==== Page extract ====

# Nurii #2 bloom



## king kong (Jul 2, 2012)

Well at least I am having luck with something submerged.


----------



## king kong (Jul 2, 2012)

Some of my crypts look like a burnt turkey so there.


----------



## king kong (Jul 2, 2012)

THIS JUST IN. I filled my emersed tank with water over the tops of the crypt plantation for 5 days.
I had leaf burning/die back problems. Now at least I can't spray them with my fertilizer solution of the week.
I even cooked some willow leaves to produce auxin root hormone solution.
no more of that too.
Knock three times if you are reading this.


----------



## saddletramp (Sep 16, 2012)

Dear Mad Scientist,
It sounds like your chemistry experiment has "exploded". Hope you are OK! Remember, KISS!!
Happy Holidays, Bill


----------



## king kong (Jul 2, 2012)

====

> Problems and tasks
A – Answer these questions about the Nurii #2 bloom thread:
(i) For how many days did king kong fill the emersed tank with water?
(ii) What did king kong cook to produce auxin root hormone solution?
(iii) What name does saddletramp sign the post with?
B – Count the lines of the listing below that contain the string "should", treating uppercase and lowercase as different. Reply with the number only.

==== Extracted material ====

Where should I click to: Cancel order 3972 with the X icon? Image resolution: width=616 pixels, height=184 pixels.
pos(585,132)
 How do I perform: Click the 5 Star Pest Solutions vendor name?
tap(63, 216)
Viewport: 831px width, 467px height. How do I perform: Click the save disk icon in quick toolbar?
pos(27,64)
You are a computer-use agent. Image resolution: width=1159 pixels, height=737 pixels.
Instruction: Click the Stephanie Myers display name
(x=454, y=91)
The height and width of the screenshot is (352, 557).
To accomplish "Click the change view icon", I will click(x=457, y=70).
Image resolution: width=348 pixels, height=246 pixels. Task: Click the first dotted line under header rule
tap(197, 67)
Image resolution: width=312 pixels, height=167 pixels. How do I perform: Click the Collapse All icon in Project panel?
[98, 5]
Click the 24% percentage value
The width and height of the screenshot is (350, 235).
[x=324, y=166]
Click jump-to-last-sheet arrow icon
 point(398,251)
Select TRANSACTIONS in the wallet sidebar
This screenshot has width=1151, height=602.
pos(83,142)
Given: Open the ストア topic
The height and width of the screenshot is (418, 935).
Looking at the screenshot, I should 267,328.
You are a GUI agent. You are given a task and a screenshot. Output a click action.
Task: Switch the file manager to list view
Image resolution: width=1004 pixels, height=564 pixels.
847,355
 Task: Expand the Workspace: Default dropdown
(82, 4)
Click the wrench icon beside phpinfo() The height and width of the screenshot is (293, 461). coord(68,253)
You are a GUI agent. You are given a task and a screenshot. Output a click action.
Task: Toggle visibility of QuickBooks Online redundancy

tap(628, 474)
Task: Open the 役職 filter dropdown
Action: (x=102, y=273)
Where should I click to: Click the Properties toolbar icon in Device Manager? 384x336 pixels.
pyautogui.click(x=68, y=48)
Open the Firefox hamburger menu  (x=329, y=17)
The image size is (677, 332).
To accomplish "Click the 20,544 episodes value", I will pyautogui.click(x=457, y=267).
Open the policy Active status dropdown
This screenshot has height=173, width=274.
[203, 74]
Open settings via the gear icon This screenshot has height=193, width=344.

====

> Results for each task
A –
(i) 5 days
(ii) Willow leaves
(iii) Bill

B – 3